- Born: Narayan Harpalani 29 January 1972 (age 54) Ahmedabad, Gujarat, India
- Occupation: Spiritual Leader
- Criminal status: In Prison
- Parent: Asaram (Father)
- Convictions: Rape, 2019
- Criminal charge: Rape
- Penalty: Life imprisonment
- Accomplice: Asaram

Details
- Location: India
- Date apprehended: 4 December 2013
- Imprisoned at: Lajpor Jail, Surat

= Narayan Sai =

Indian spiritual leader (born:1972)

Narayan Sai (born 29 January 1972), also known as Narayan Prem Sai is the son of the Indian spiritual leader Asaram. He and his father are serving life in prison for rape and other crimes. He was mentioned in a list of fake sadhus released by Akhil Bharatiya Akhara Parishad, the apex organisation of Hindu Sants (saints) and Sadhus (ascetics) in India.

The Gujarat Police estimate that Narayan Prem Sai has properties and investments worth more than Rs. 5,000 crore. Narayan Sai is married to Jankidevi. They were married for 10 years as of April 2016. In a deposition given in 2016, she described their relationship was "not cordial like it should be between husband and wife," and that Sai spent most of his time with the women of his father's ashram.

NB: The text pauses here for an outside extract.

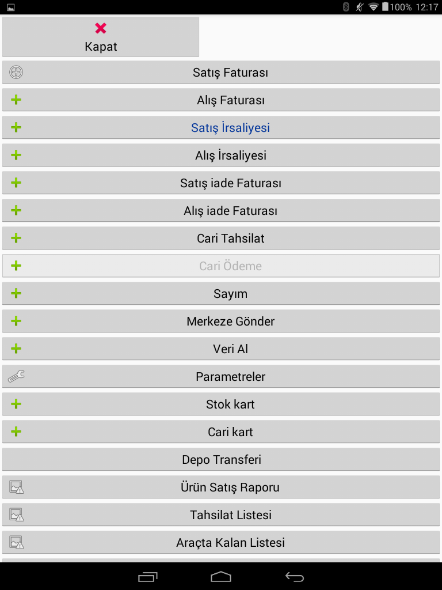Tap the Cari kart button

click(x=230, y=432)
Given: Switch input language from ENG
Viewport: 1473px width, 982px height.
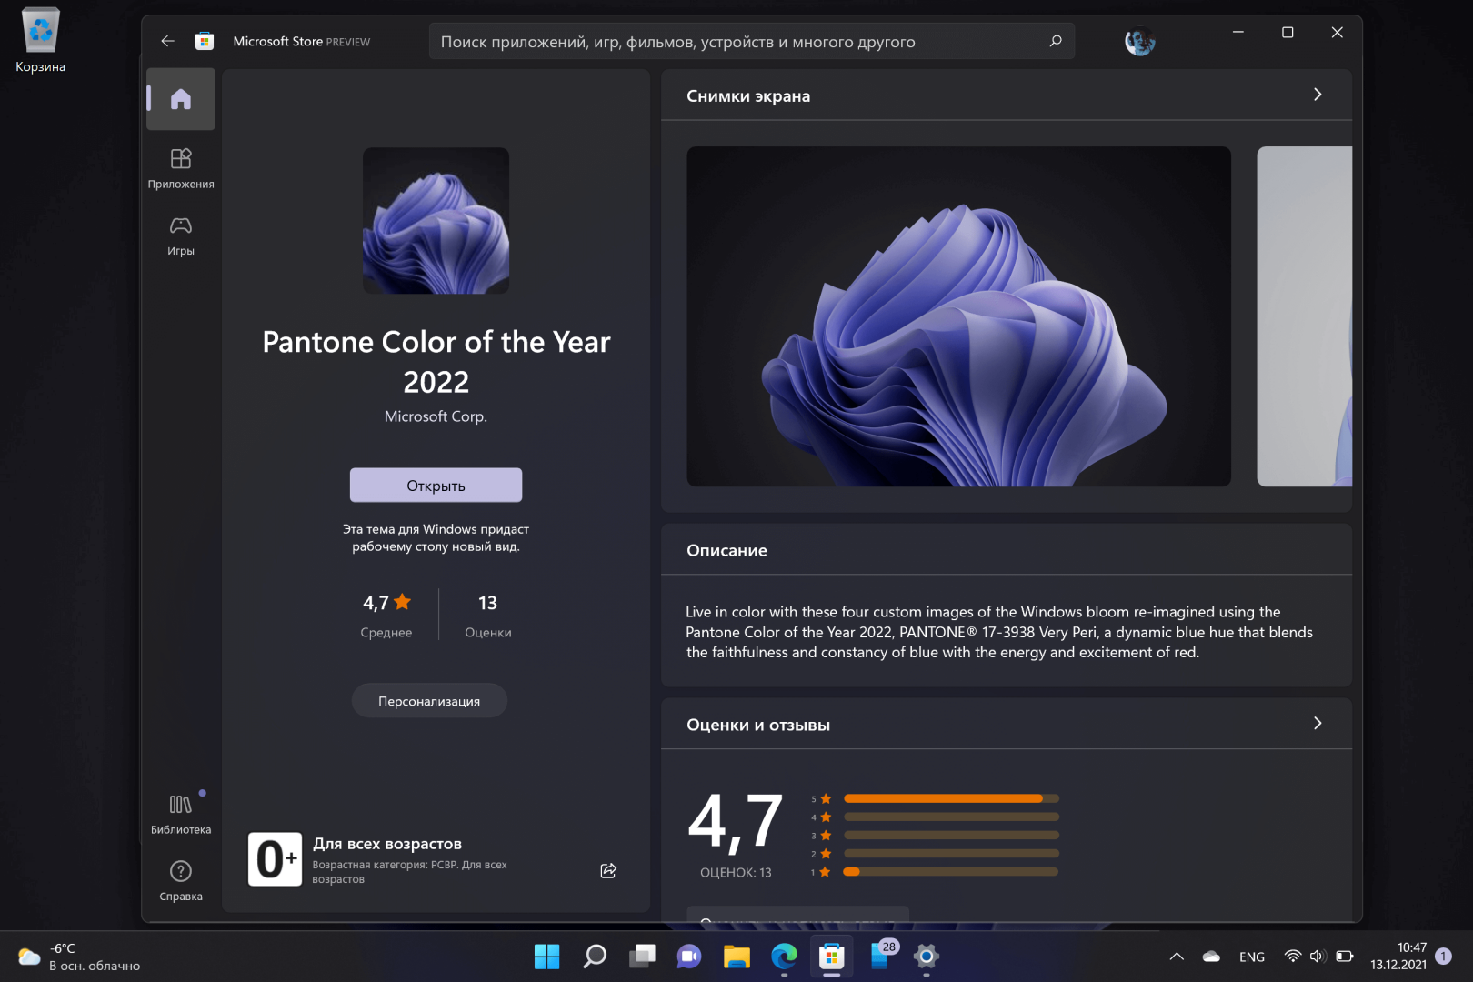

Sai was charged with molestation after a Surat-based woman who lodged an FIR against him in Jahangirpura Police Station of Surat, accusing him of exploitation and repeated rape between 2002 and 2005. He evaded arrest for two months and was apprehended and arrested on 4 December 2013 in a combined operation of Delhi, Gujarat, Punjab and Haryana police along the Delhi-Haryana border, and brought to Surat for custody. On 6 December the High Court of Gujarat dismissed his status as absconder, however he remained under judicial custody since. Sai was also accused of bribing the local authorities holding him in custody in an attempt to have the case of sexual abuse against him weakened or dismissed. Narayan Sai was released from Surat Jail on interim bail on 26 May 2015 to attend to his ailing mother Laxmi Devi in Ahmedabad.

On 26 April 2019, Narayan Sai was convicted under Indian Penal Code sections 376 (rape), 377 (unnatural offences), 323 (assault), 506-2 (criminal intimidation) and 120-B (conspiracy) by Surat Court and sentenced to life imprisonment. Narayan Sai was also fined Rs Five lakh.